Accuracy, macro-averaged F1 and area under the curve analysis of trained networks for multiclass classification (glioblastoma, brain metastasis, and meningioma) and binary classification (glioblastoma and brain metastasis).
| Network | Accuracy (%) | F1/AUC | Rate of diagnostic images (%) |
|---|---|---|---|
| ResNet18 | |||
| Test total | 85.8 | 92.3% (F1) | 32.3 |
| Test confidence > 0.999 | 93.6 | ||
| ResNet18 filtered | |||
| Test total | 87.3 | 93.2% (F1) | 36.3 |
| Test confidence > 0.999 | 98.6 | ||
| InceptionNet | |||
| Test total | 82.9 | 90.6% (F1) | 17 |
| Test confidence > 0.999 | 91.1 | ||
| ResNet18 binary classification | |||
| Test total | 90.9 | 0.92 (AUC) | 35.6 |
| Test confidence > 0.999 | 100 |
ResNet filtered contained manually selected data free of substantial artifacts.

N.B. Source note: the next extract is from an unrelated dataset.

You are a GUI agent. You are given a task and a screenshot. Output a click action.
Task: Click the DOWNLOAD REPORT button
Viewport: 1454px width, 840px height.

The ratio of images rated with an output level of 0.999 or higher and the amount of total images are indicated as diagnostic images. Images were obtained with CLE following topical ex vivo staining with fluorescein dye. Macro-averaged F1 was calculated using the following equation: 2*(precisionm*recallm)/(precisionm+recallm).